Miglietti likewise cited Toucan Toco's focus on data storytelling as the main reason its platform differs from tools such as Microsoft Power BI Smart Narratives, Tableau's Explain Data and Yellowfin Stories.
"We are [one of the] only ones who focus on data storytelling," he said. "[Most] others focus on data exploration to boost heavy data users and enable them to make the most of their data. We focus on making impactful stories and applications in the shortest time to market.
"With us, the differentiator is a lot in the philosophy in which the product is built."
A critical juncture
Despite its differentiation, Farmer said he thinks that a bit less than six years after its founding, Toucan Toco is at an inflection point.
In the five-plus years since it emerged from stealth, the vendor has built its platform up from something with basic dashboards that could only work with static reports and spreadsheets and only the vendor itself could configure to a visually attractive environment with an easy setup that's capable of working with an organization's data no matter where it's stored.
Toucan Toco now enables self-service analytics, including the ability to embed insights, and even offers a data lake of its own.

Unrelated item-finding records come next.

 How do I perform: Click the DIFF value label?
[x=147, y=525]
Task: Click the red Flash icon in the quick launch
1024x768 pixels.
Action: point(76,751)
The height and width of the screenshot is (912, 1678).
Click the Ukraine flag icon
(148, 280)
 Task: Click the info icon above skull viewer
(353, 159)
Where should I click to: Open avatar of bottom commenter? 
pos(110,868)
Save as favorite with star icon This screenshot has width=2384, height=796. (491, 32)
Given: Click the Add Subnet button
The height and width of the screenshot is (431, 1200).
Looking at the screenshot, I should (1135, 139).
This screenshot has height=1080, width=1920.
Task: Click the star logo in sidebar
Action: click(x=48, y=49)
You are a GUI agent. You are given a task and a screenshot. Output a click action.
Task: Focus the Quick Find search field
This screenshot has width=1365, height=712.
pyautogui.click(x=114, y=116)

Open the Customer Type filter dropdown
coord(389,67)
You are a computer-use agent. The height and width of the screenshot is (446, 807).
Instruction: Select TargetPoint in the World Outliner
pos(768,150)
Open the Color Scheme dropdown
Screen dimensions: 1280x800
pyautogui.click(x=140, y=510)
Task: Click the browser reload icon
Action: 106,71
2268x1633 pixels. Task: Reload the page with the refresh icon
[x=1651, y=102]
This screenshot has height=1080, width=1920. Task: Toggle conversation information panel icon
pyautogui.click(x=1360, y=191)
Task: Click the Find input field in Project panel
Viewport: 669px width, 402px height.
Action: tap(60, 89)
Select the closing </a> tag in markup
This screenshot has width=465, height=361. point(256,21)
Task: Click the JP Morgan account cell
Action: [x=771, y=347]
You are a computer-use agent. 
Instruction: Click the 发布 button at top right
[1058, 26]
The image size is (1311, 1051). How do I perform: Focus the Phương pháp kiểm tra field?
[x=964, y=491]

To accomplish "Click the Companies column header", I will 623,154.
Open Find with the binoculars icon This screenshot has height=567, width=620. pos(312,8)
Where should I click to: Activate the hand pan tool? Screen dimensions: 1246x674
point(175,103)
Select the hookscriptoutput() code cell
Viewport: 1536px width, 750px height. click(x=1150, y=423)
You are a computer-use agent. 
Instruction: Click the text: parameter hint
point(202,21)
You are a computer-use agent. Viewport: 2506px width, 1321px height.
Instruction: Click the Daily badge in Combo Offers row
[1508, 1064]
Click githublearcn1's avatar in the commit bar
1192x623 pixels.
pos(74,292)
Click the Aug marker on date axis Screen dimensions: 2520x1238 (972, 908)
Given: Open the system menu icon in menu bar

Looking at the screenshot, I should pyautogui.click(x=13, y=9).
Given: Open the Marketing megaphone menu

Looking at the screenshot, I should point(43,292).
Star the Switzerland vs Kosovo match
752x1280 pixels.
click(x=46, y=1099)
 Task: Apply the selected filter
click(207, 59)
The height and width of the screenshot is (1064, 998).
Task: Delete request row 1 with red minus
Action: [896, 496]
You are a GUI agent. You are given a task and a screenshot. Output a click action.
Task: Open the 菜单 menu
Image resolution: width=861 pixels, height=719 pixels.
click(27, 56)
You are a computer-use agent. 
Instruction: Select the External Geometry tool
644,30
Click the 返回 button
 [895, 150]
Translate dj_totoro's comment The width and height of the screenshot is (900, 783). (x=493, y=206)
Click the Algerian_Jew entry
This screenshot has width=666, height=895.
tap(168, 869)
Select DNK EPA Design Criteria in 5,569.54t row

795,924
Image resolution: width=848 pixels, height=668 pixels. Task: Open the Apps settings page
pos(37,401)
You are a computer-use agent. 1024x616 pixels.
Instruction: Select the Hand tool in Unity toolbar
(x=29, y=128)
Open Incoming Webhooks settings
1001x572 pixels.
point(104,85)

If it expands too much, however, and focuses too much on data management and other aspects of the analytics process, Toucan Toco risks losing what differentiates it from the general BI platforms in which data storytelling is simply a feature and not the focus, according to Farmer.
"As soon as they start saying they're an end-to-end platform, well, there are lots of end-to-end platforms," he said. "The challenge for Toucan Toco is how to avoid becoming just another feature-rich product and keep their identity.
"They're trying to walk that tightrope. Like a lot of companies, they could get pulled into being just another faster, easier, cheaper tool rather than owning their differentiation."
He added that Toucan Toco has positioned itself to potentially meet its lofty goals for 2021, but it has to be done by sticking to its focus on data storytelling rather than becoming too broad. As tech giants including Google and Microsoft dip into data storytelling, its domain expertise and focus are what can separate Toucan Toco and keep it from getting steamrolled.
"I could absolutely see them having a good year and doubling their revenue, or they could lose momentum, which is a problem for companies that size," Farmer said. "There's a very fine line between the two."
The roadmap
As Toucan Toco looks to double its revenues over the next 12 months and significantly grow its customer base, perhaps its greatest strengths are the flexibility of its platform to work with users' data no matter where it's stored and its ease of use, according to Miglietti.
Nevertheless, the vendor's roadmap for 2021 is to further enable its customers to do data management and analysis in a no-code, easy-to-use environment.
"The main things we want to add this year are to build the full bottom-up motion that will allow our users to … manage their entire Toucan stack by themselves," Miglietti said. "Our model is to do enable customers to do everything by yourself. We are working hard to provide all the resources to our customers so they can be fully autonomous."
Farmer, meanwhile, said that in addition to its ease of use, Toucan Toco's user interface is a strength.
"It looks great," Farmer said. "It just looks very good out of the box and people build very attractive, good-looking, modern interfaces with it. And that's important. Toucan Toco feels like a modern presentation layer."
In order to reach its growth goals, however, he said strategic partnerships will be important.
Toucan Toco doesn't yet have an extensive array of partners -- it lists a total of 28 on its website -- and none of its partnerships are with any with the major cloud data warehouse vendors.
"Companies of their type do not grow on their own," Farmer said. "They need data partners, partners in services and technical integrations with other products."
The next 12 months have the potential to be big for Toucan Toco. But there's risk in its ambition.